If you’re old enough to remember watching TV on an old standard definition (SD) television set, you’ll understand what a leap forward it was when high definition (HD) television was first introduced. Most Americans made the switch in the early years of the 21st
century. And few of us have ever cared to look back. There’s simply no comparison between SD and HD. SD was grainy, fuzzy, and indistinct. HD is sharp, vibrant, richly detailed, and amazingly lifelike.
HD is the New Standard
For consumers, the transition to HD was about investing in a new HD-capable television. But it all began with HD video cameras. At first not all content was filmed, or broadcast, in HD. But that too has changed. Of course, HD is now the true standard, so it’s easy to forget the difference between old “standard definition” television and modern high definition television. We needed new television sets to view the new HD content that was increasingly being produced and broadcast. And that brings us to HD video cameras
Your HD television would be useless without HD cameras to produce high definition content in the first place. These modern cameras offer unprecedented clarity, detail, and vivid definition. Colors are bright and life-like, and details are so distinct, you can now see an actor’s every wrinkle, blemish, or stray hair. While television screens have certainly grown in size over the years, HD is not about making things bigger than life. It’s about making them true-to-life. In real life, people sometimes have a tiny piece of lint on their clothing. The difference between SD and HD is that now, you can even see the lint.

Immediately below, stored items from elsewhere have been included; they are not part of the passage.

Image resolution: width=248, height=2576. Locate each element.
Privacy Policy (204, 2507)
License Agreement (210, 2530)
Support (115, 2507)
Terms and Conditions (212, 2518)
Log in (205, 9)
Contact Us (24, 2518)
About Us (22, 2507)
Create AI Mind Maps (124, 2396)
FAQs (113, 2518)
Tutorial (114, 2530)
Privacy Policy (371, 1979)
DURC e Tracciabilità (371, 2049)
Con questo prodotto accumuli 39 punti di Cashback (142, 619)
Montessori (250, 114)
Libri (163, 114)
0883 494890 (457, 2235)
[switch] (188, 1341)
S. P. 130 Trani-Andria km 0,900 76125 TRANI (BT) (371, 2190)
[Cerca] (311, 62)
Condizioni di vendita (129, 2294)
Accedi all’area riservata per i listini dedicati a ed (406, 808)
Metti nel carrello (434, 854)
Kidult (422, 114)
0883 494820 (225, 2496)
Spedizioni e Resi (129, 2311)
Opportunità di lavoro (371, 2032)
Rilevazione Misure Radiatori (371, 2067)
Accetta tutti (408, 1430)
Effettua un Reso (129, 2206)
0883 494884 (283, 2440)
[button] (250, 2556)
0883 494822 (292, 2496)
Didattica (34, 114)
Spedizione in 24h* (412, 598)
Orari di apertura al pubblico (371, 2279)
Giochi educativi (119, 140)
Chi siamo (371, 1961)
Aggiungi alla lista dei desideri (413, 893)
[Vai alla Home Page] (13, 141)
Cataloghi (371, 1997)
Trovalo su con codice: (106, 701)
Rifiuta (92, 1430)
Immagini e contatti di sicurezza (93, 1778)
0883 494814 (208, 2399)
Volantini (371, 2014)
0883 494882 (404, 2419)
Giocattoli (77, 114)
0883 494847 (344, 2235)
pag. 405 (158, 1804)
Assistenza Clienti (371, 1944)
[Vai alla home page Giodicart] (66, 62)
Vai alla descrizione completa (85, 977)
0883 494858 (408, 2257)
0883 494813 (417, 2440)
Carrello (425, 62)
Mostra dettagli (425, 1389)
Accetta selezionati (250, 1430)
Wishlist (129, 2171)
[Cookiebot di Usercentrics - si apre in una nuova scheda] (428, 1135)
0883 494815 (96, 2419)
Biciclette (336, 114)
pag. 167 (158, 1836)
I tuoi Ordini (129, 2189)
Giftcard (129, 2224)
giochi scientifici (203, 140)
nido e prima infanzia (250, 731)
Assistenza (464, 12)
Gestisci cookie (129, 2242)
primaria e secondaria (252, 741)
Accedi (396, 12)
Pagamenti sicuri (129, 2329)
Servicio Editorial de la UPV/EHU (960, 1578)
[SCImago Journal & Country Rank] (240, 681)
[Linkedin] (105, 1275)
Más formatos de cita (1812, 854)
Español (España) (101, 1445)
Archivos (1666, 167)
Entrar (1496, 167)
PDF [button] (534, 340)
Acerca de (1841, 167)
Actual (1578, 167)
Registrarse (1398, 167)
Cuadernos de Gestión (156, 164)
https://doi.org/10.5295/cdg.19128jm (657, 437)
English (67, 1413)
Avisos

Video Surveillance Revolution
While that may make things more challenging for actors and directors, it makes modern surveillance technology far more effective. Countless crimes have been solved using video surveillance footage. But many went unsolved in the past, despite primitive surveillance. These old systems simply didn’t provide enough resolution—enough fine detail—to identify a given perpetrator. That’s no longer the case. HD cameras provide remarkable clarity and detail, even at a distance. Many also now feature screen formats that more closely resemble the widescreen format that many of us have grown accustomed to viewing on our HD television sets. Technically, HD provides better resolution because it supplies more information in a given frame of video. Digital images are created by pixels—the tiny dots of light that combine to form an identifiable image on your screen. HD cameras deliver more pixels per square inch, and that means greater detail.
Keeping Pace with Frame Rate
Frame rate per second also matters. Old video surveillance cameras saved space by filming at reduced frame rates. The brain perceives a series of progressive static images as seamless motion when those images are viewed at a rate of at least 24 frames per second. Think of old movie film. It features a series of photographs taken in fast sequence. When viewed in sequence, at a frame rate of 24 or higher, we perceive these images not as photographs, but as a “motion picture”. Most modern HD cameras are capable of supplying that frame rate, or higher, for natural looking video imagery.